Double blast, p.21
Double Blast, page 21
I turned to Fiona. “What’s in there?”
“Boxes? Old file cabinets? A few pieces of furniture from our old house on Banana Street?”
“Weapons?” I asked.
She shook her head decisively.
“Anything he could use as a weapon?”
“Boxes? Old file cabinets? A few pieces of furniture from our old house on Banana Street?”
“If you’ll give me a minute, I’ll tell you the whole story,” Florida offered.
And way too late. She could have told me the night we drank Boone’s Farm. Or the first day she rolled into town. Even earlier that very day would have worked. “No.” I stood. To the ranting of Eddie the Raging Maniac, who’d found a sliver of daylight at the side jamb where the vault door met the frame, and with his mouth pressed to it, threatened to kill Fiona, Florida, and me, before taking his boy to the Congo jungle with the monkeys, and so deep in the jungle no one would ever see either one of them again. Except maybe his Ma. Because no one told her about her grandboy either. I walked over to the same side jamb on our side and yelled back, “Shut up, Eddie!” To Florida I said, “Save it. What we need is out of here.” I pointed at the vault and lowered my voice. “And a way to keep him in.”
Fiona’s gargantuan desk would most likely barricade the vault door should Eddie the Idiot try the spindle and find freedom to kill us all on his way to the jungle, as promised, but only if the three of us could maneuver the solid oak desk out the office door.
“We could bust it through the glass,” Florida said.
“How will we pick it up to get it through the glass?” Fiona asked.
“Come on.” I blazed a trail. “We’ll push it.”
After ten minutes, we gave up, having moved it no more than an inch with what felt like a mile to go. The two-window teller counter would work if we had a way to tear it from two walls and the floor. Which we didn’t. The remaining furniture in the bank combined—five chairs and two side tables—wouldn’t even slow him down. Much less stop him. But just then, the grandfather clock that was so much part of the fabric of the bank that it might as well have been part of the wall it held up let out a single half-hour peal. Five minutes later, we had the chairs and side tables six feet to the left of the clock.
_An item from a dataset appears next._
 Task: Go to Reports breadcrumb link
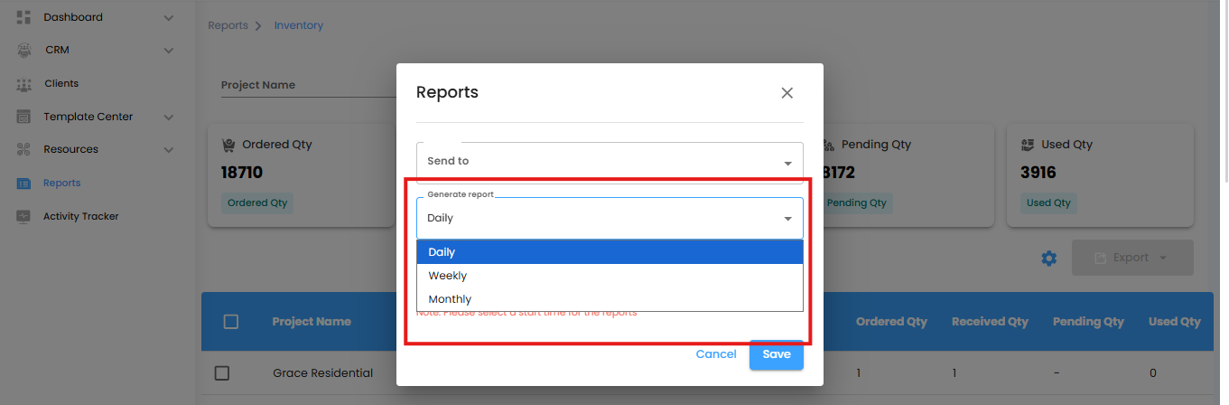pyautogui.click(x=228, y=25)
To break its fall when we tipped it over. So we didn’t smash it to smithereens. Which he could plow through with the weight of the vault door. Only for us to soon learn that our strength combined couldn’t tip the clock any more than we could move the desk.
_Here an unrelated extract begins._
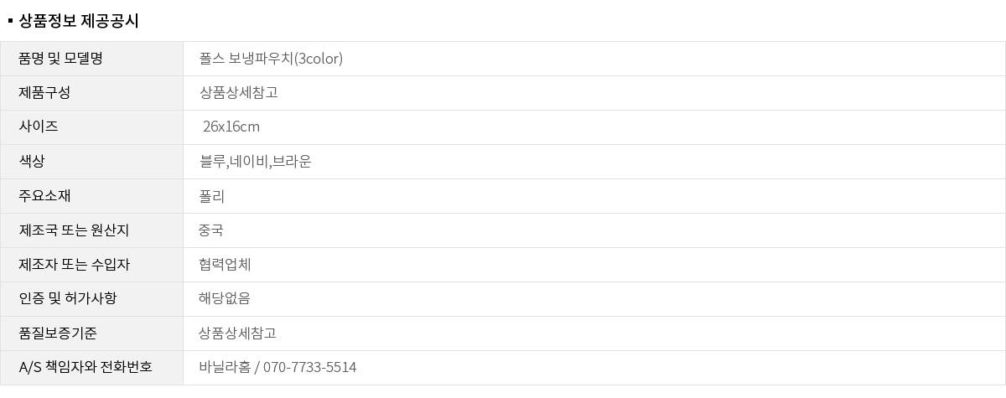Screen dimensions: 1006x398
Task: Select the 해당없음 certification value
Action: (225, 299)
“So much for girl power.” Fiona pulled up her t-shirt to mop her brow.
“All the weight is in the middle with the mechanics,” I said while studying the grandfather clock to the lovely tunes of Eddie the Spineless Congo Jungle Snake snorting and slamming himself against the vault door. Like a deranged bull. “And that’s where we’re pushing. We need to push it from a higher vantage point where it’s hollow.”
Florida and I tried to stand on the two metal folding chairs that had flanked the clock, one I’d sat in a mere hour earlier waiting on Fiona to grant me permission to enter her office, the same Fiona who was behind us trying to hold the chairs steady, but all we managed was to rock the old clock and almost break our own necks. Because our footing wasn’t stable enough.
“Be quiet,” I whispered.
“What?” Florida whispered back.
“Do you hear that?” I dropped from my chair perch to the floor. And pointed to the quiet vault.
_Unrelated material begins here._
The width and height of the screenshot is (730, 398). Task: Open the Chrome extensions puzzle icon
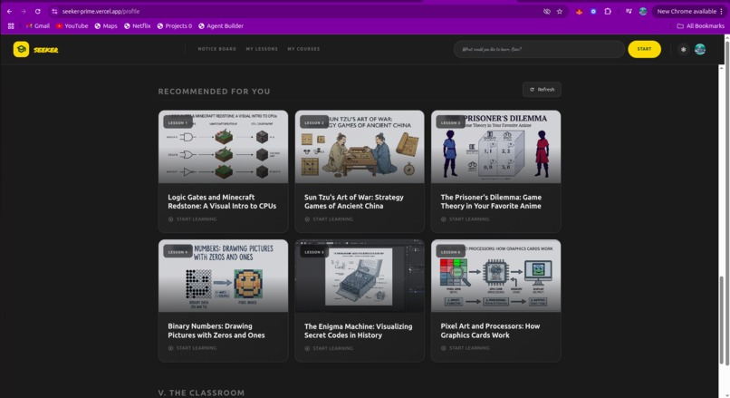(608, 11)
“Is he dead?” Florida whispered.
“Maybe he’s just asleep,” her mother whispered back.
“Maybe he’s figured it out.” I didn’t whisper.
“FIGURED WHAT OUT?” came through from the vault. “WHAT?”
Florida tossed the metal chairs out of our way. Feet planted wide, she dropped to a squat a foot from the old clock. “Come on, Davis.”
“Come on, what, Florida?”
“Hop up,” she said. “Rah-rah style.”
It wasn’t a bad idea at all, but it gave us no more height to push past the mechanical weight housed in the clock’s middle than standing on the chairs had. We untangled, I climbed on one of the chairs, then up to Florida’s shoulders. And with that move, one we’d made repeatedly back in the day to scale fences and trees, I truly was transported back to high school.
After five long minutes of her staggering under my weight, grunting things like, “You are so much heavier than you look,” and me repeatedly crashing my upper body into the old clock grunting things like, “Childbirth is easier than this,” Coach Fiona finally gave us the idea that would work with, “You need to get a running start. Hit it with your combined weights and with momentum.”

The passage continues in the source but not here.